Grilled Greek Chicken - PCOS-Friendly Recipe

Grilled Greek Chicken
Prep: 10 min
Cook: 25 min
Servings: 4
Dinner

This Grilled Greek Chicken is a PCOS-friendly recipe with 316 calories, 33g protein, and 1g carbs per serving. Ready in 35 minutes.

Nutrition per Serving

316 Calories
33g Protein
1g Carbs
22g Fat
Wind down your day with this nourishing greek Grilled Greek Chicken. A well-balanced dinner is essential for women managing PCOS, as it supports overnight hormone regulation and helps prepare the body for restful sleep. This recipe combines wholesome ingredients that support both satiety and metabolic health.

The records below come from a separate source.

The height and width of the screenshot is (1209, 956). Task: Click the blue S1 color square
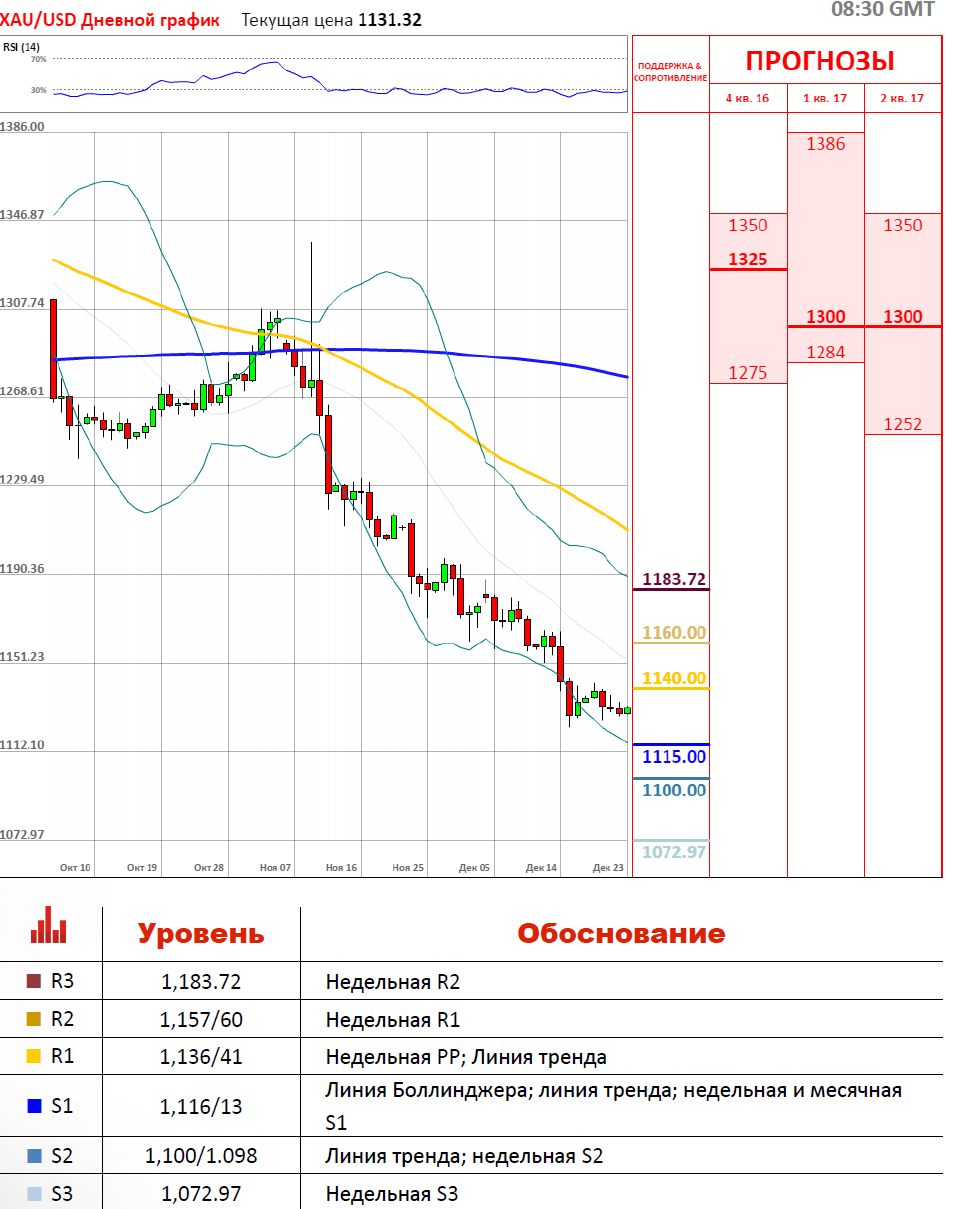[x=34, y=1106]
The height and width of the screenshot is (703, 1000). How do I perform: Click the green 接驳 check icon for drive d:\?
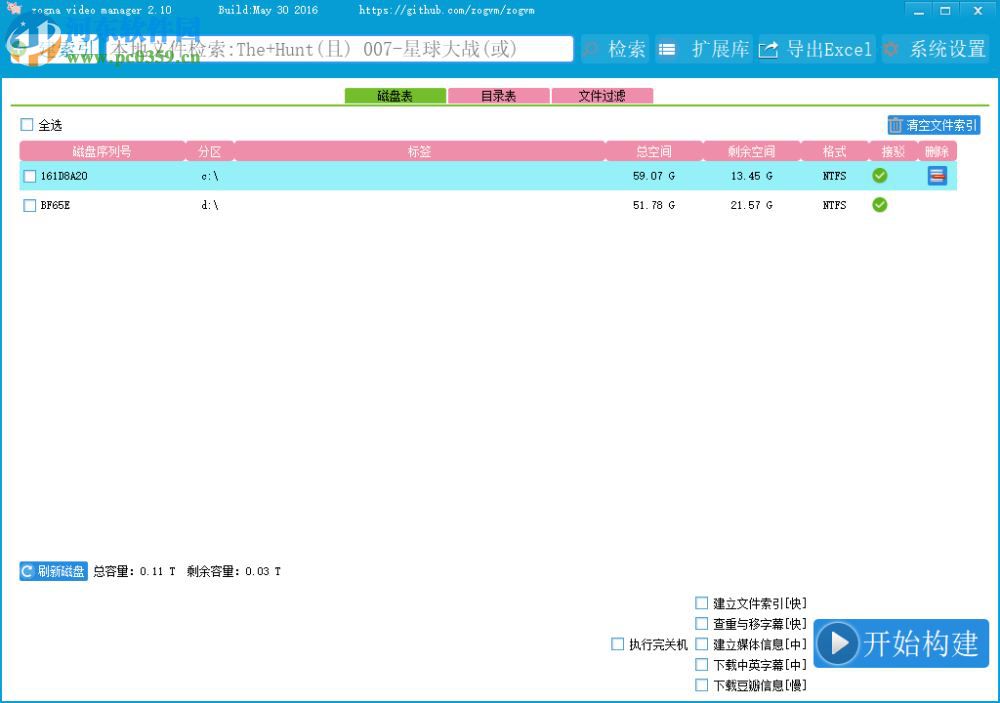pos(879,205)
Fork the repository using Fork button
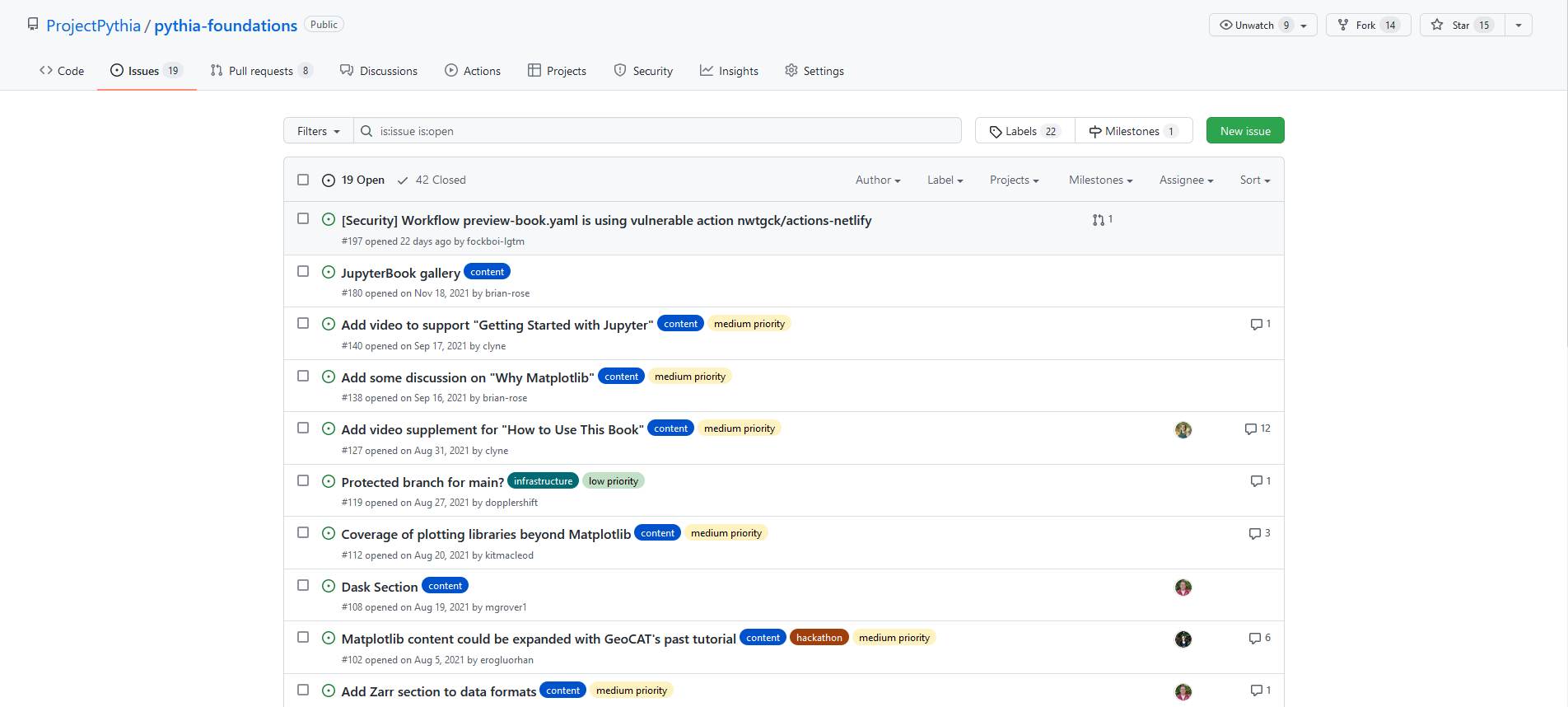The image size is (1568, 707). pyautogui.click(x=1368, y=26)
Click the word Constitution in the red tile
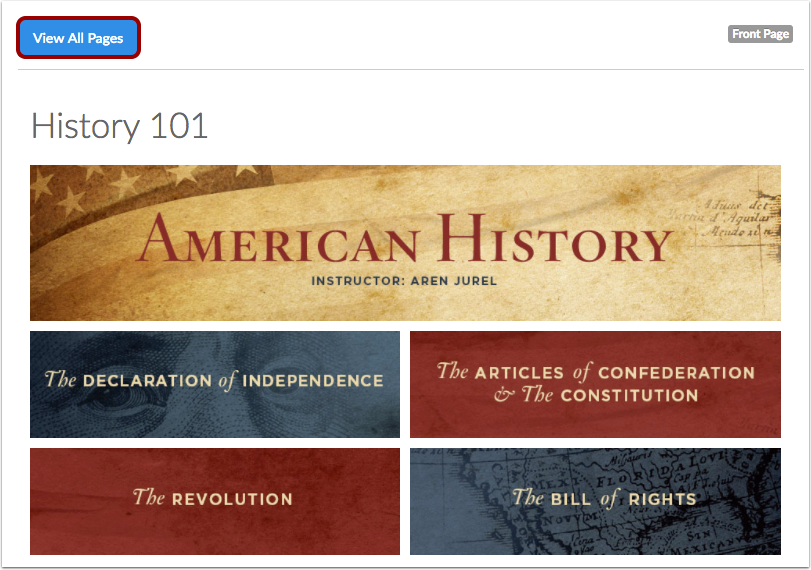 pos(629,396)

Key PCOS-Friendly Ingredients: Chicken is an excellent source of lean protein. Olive oil is a key Mediterranean diet ingredient rich in polyphenols. Garlic is supports cardiovascular health and has anti-inflammatory properties.

Adequate protein intake is crucial for PCOS management as it helps stabilize blood sugar levels and reduces cravings. Healthy fats support hormone production and help your body absorb fat-soluble vitamins essential for reproductive health.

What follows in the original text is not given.